I Have Heard of the Confidence Fairy and the Inflation Imp. But This I-Will-Do-Nothing Economic Policy from Mitt Romney Is Absurd
Mitt Romney's Economic Plan: Win, Then Do Nothing:
Romney's secretly taped comments weren't just embarrassing for the 47% comment. They also revealed a faith-based economic strategy:
If it looks like I'm going to win, the markets will be happy. If it looks like the president's going to win, the markets should not be terribly happy. It depends of course which markets you're talking about, which types of commodities and so forth, but my own view is that if we win on November 6th, there will be a great deal of optimism about the future of this country. We'll see capital come back and we'll see -- without actually doing anything -- we'll actually get a boost in the economy…
And Matthew O'Brien brings the very large hammer for the very big smack down:
Mitt Romney has a secret economic plan. It's magic…. [T]he conceit that Romney has a secret economic plan…. The idea is that Romney is too smart and too ideologically flexible, and his stated plans too vague and too mathematically incoherent for there not to be another plan…. But is the secret economic plan real or is there really no secret economic plan?….

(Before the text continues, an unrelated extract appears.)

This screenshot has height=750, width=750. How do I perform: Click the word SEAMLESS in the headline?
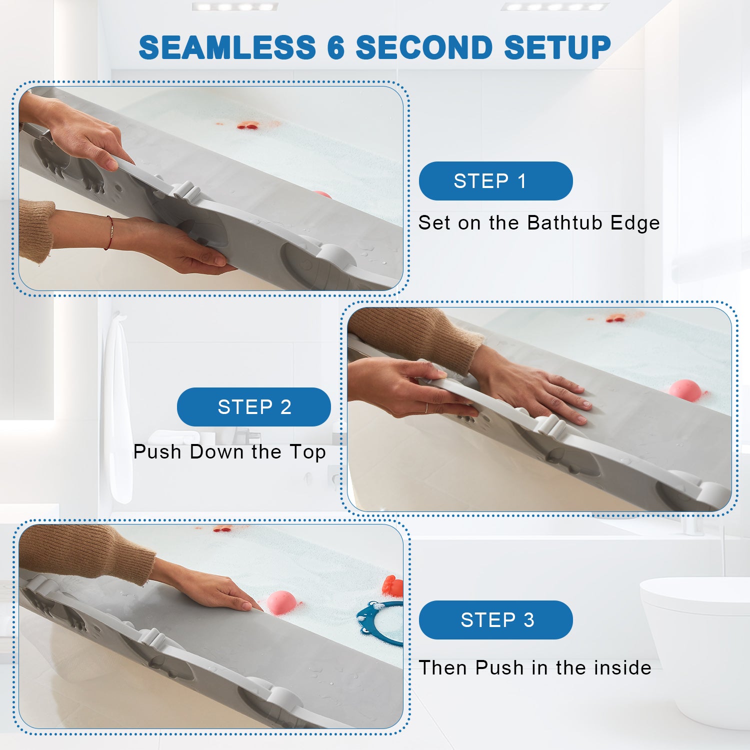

Romney's secret economic plan to jumpstart the recovery is… winning office.
That's it.
He thinks markets are scared of Obama, and an Obama loss would be enough to send markets racing up.
This is aggressive nonsense…. [T]he S&P 500 is up 10.9 percent since Romney said this, "despite" Nate Silver of the New York Times estimating Obama's odds of securing a second term jumping from 60 to 75 percent. There's just little reason to think that uncertainty, rather than lack of demand, is what's holding the economy back. Small businesses have consistently ranked "poor sales" -- i.e., poor demand -- as their biggest problem. Not so for uncertainty…. The index conservatives like to tout as proof of uncertainty's insidious grip… is a fatally flawed measure that counts Republican talking points as proof of those talking points…. How would we explain that real private fixed nonresidential investment has actually come back… but real private fixed residential investment has not? The simplest explanation isn't the president, it's the housing market…. It's hard to tell a story about why uncertainty would hurt residential investment, but not nonresidential investment. It's not hard to tell a story about why a housing bust would hurt housing investment -- and drag down overall demand….
Romney's magical thinking is the consequence of Republican obstruction. From the beginning, Republicans have been quite candid that their number one goal is making sure Obama is a one-term president. From the stimulus to Fed appointments to the abortive American Jobs Act, they have tried to block anything that might help the economy -- while decrying it all as dangerously outside the mainstream. There's a problem. It's not. The Obama administration has just followed textbook economics -- spending more and cutting interest rates amidst a slump -- much as a hypothetical McCain administration likely would have followed textbook economics. After denouncing these policies for years, the Republicans can't very well run on them. So they blame those policies for creating uncertainty, evidence be damned.